_Requirement:_
Beneath this line sits some data. Return only its lines from the one holding "You are a GUI" through the one holding "Image resolution: width=723", inclusive, exactly, with the images removed.

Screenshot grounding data
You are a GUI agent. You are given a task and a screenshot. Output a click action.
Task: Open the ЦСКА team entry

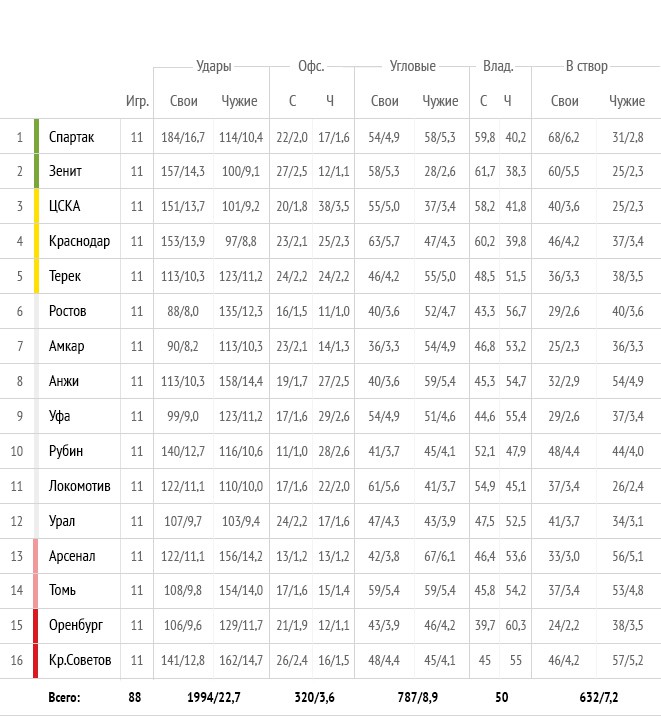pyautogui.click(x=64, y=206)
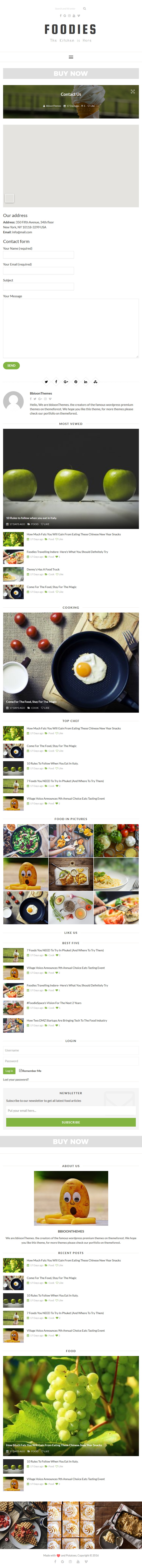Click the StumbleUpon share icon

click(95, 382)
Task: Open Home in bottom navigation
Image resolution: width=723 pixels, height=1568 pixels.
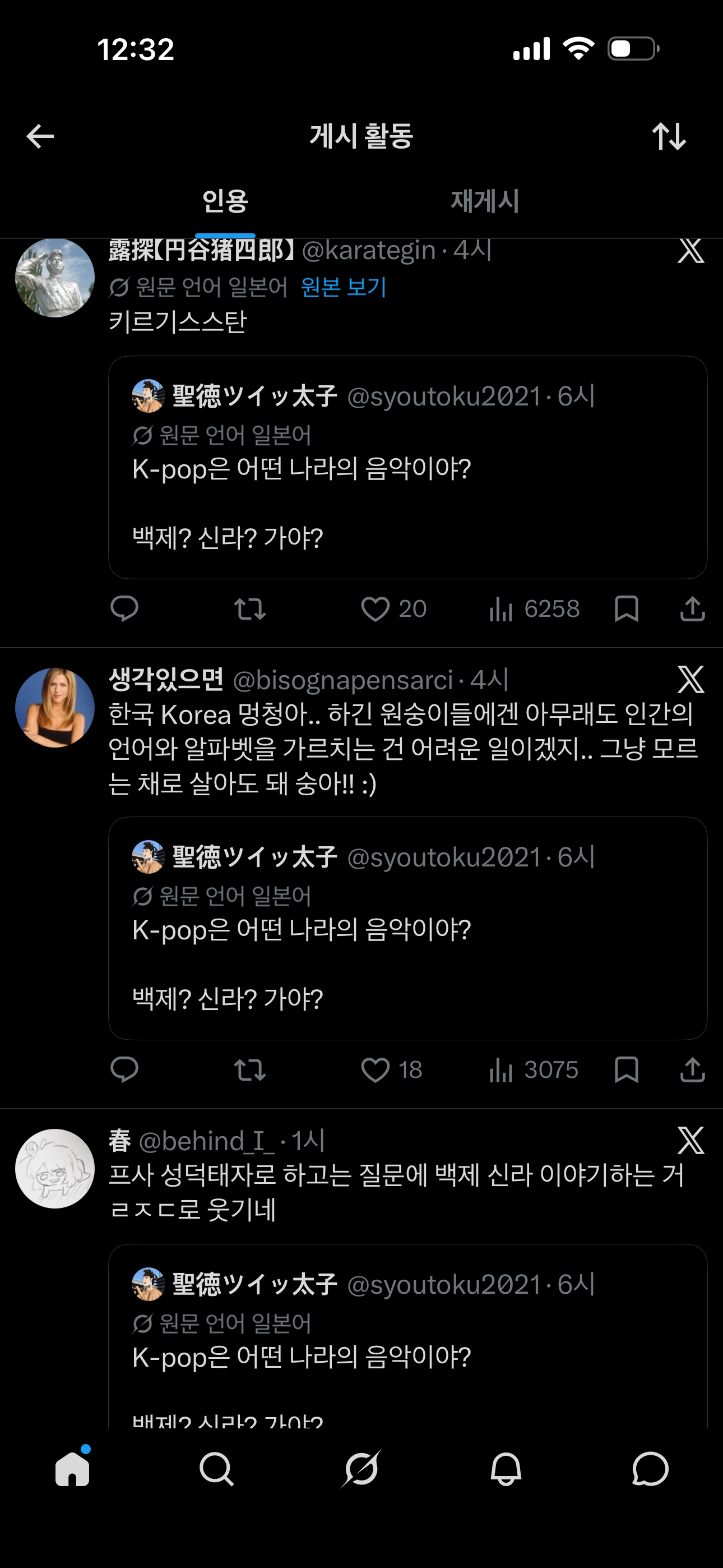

...

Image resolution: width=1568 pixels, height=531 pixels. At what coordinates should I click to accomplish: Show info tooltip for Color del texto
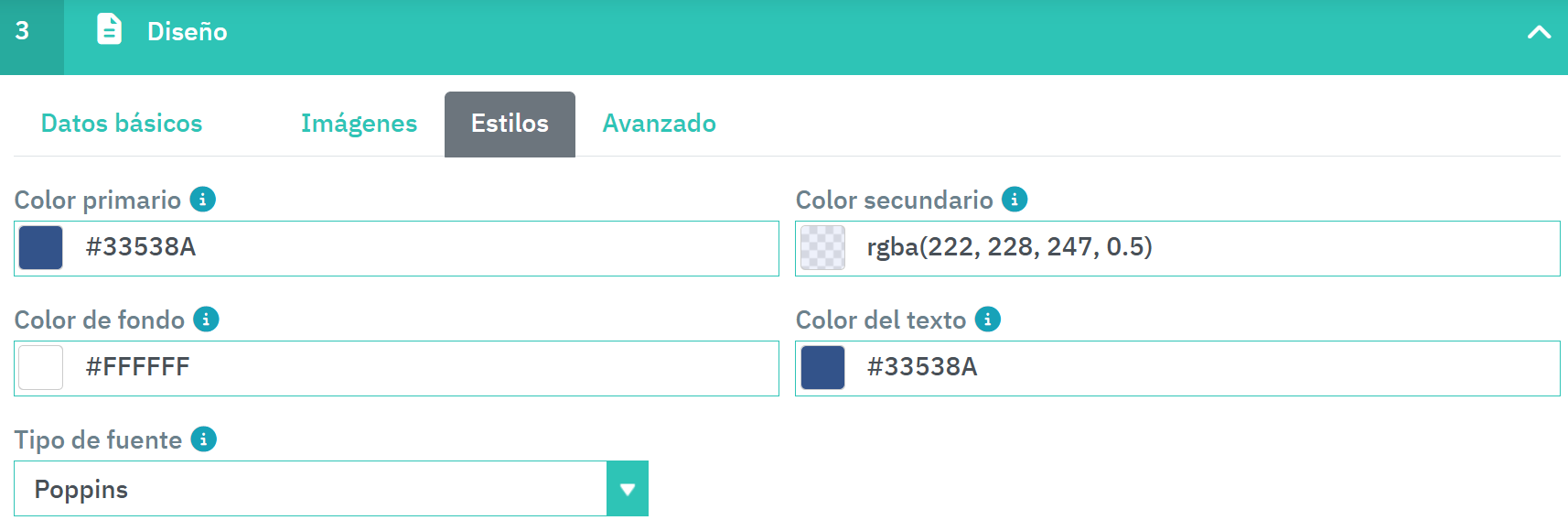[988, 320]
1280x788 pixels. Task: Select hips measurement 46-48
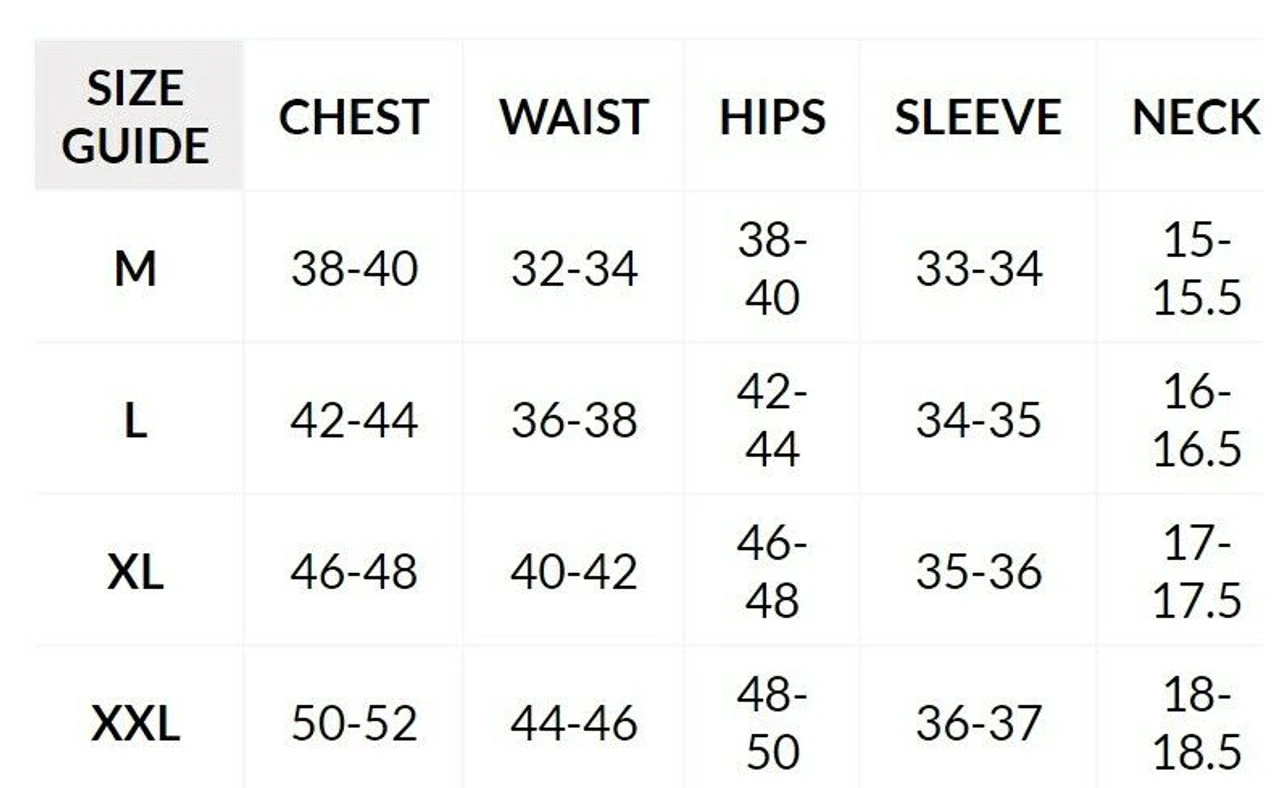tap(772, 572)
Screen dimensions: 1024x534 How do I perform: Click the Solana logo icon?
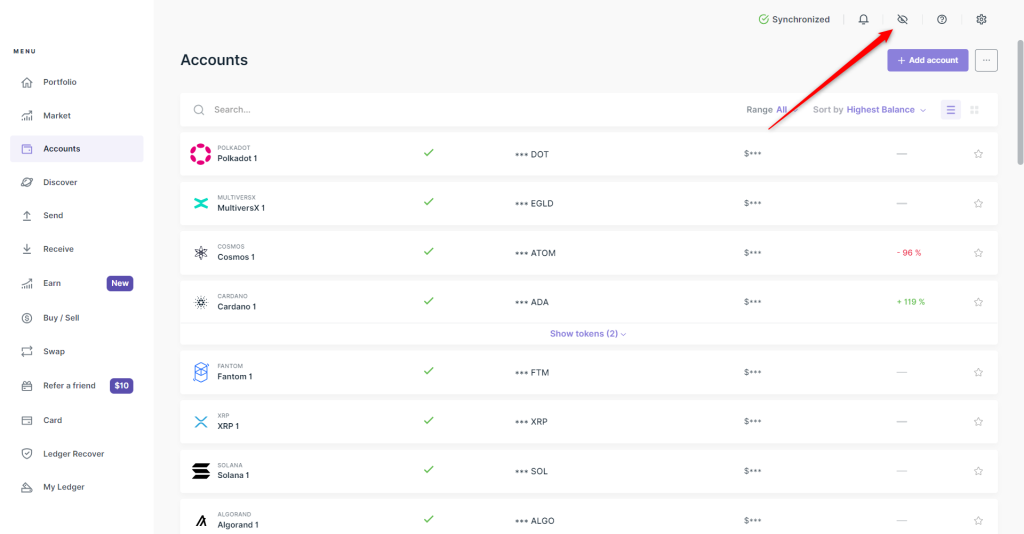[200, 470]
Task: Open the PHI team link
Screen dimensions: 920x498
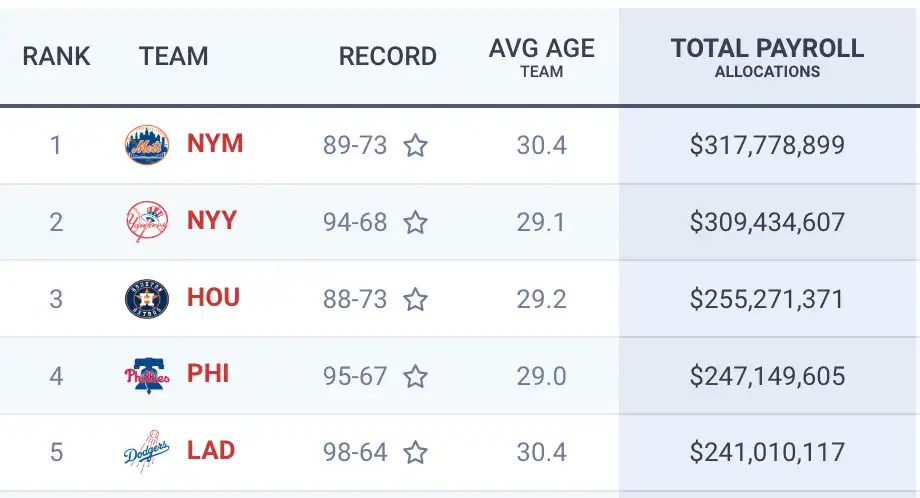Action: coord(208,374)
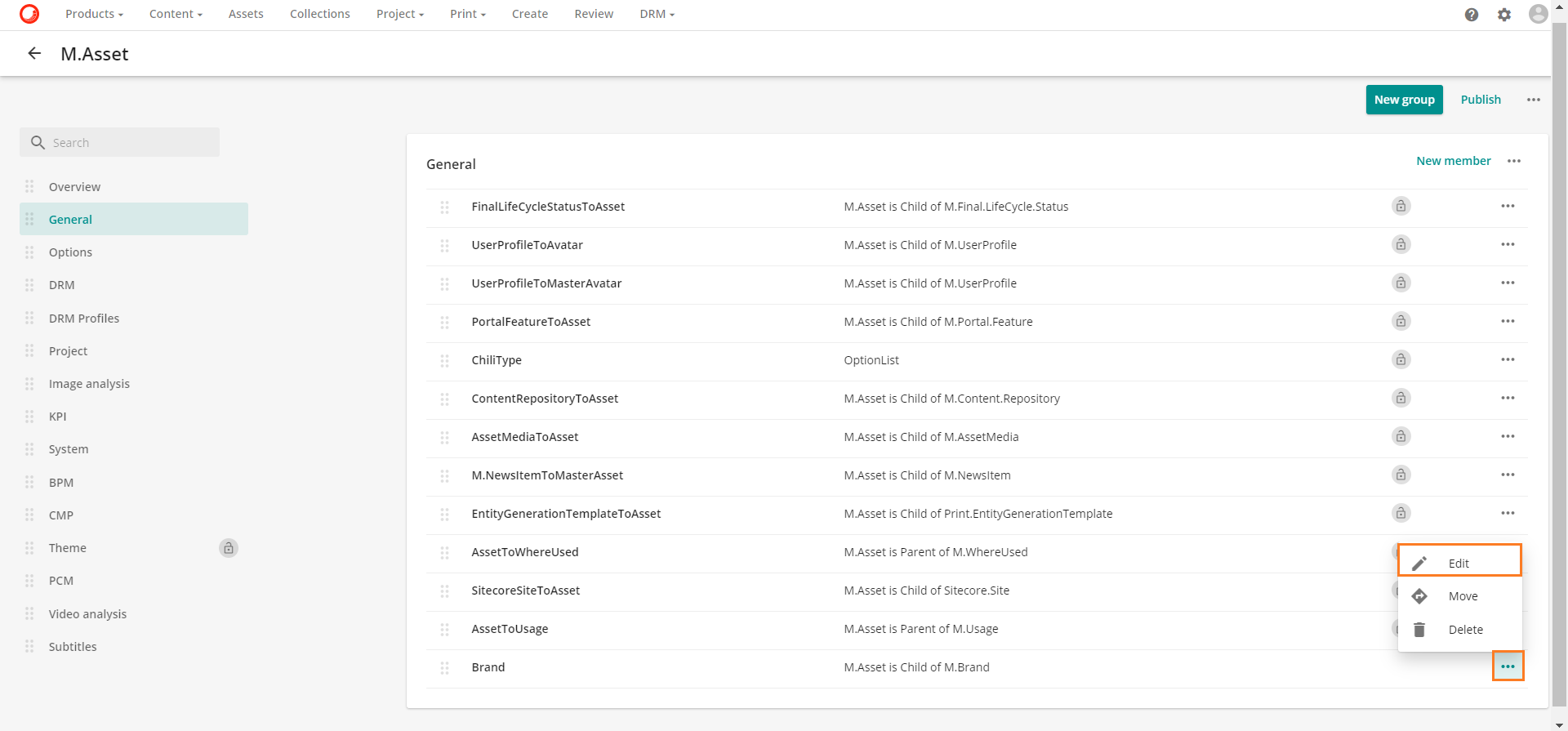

_Solution below:_
You are a GUI agent. You are given a task and a screenshot. Output a click action.
Task: Open the ЦСКА team entry

pyautogui.click(x=64, y=206)
Click the StumbleUpon share icon

click(95, 382)
Task: Open Home in bottom navigation
Image resolution: width=723 pixels, height=1568 pixels.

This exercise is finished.